• [EXERCISE MATERIAL]:

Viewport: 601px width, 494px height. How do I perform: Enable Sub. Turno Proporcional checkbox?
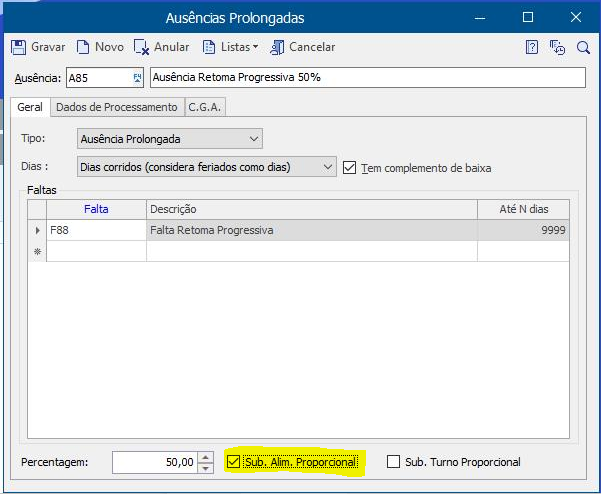coord(393,462)
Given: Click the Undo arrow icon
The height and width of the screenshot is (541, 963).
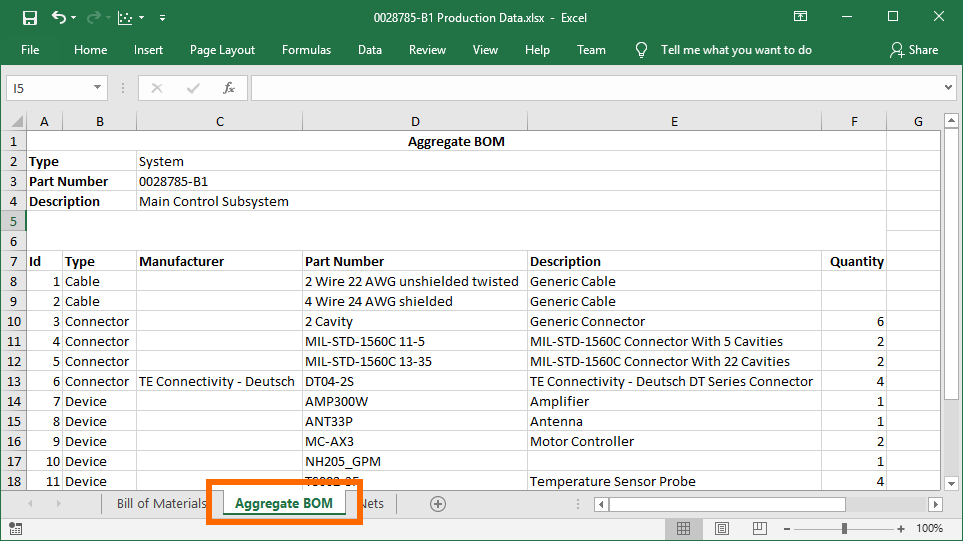Looking at the screenshot, I should (58, 17).
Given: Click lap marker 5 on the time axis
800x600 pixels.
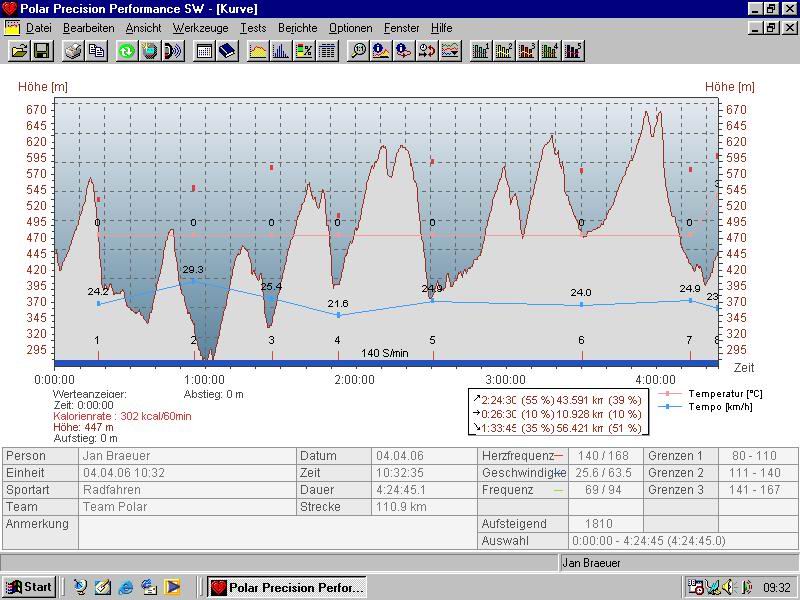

• [THE TASK]: Without the images, write out all of the records exactly.

• [ANSWER FOR THIS EXERCISE]:
Viewport: 601px width, 494px height. How do I perform: Enable Sub. Turno Proporcional checkbox?
coord(393,462)
Given: Click the Undo arrow icon
The height and width of the screenshot is (541, 963).
Looking at the screenshot, I should (58, 17).
Given: Click lap marker 5 on the time axis
800x600 pixels.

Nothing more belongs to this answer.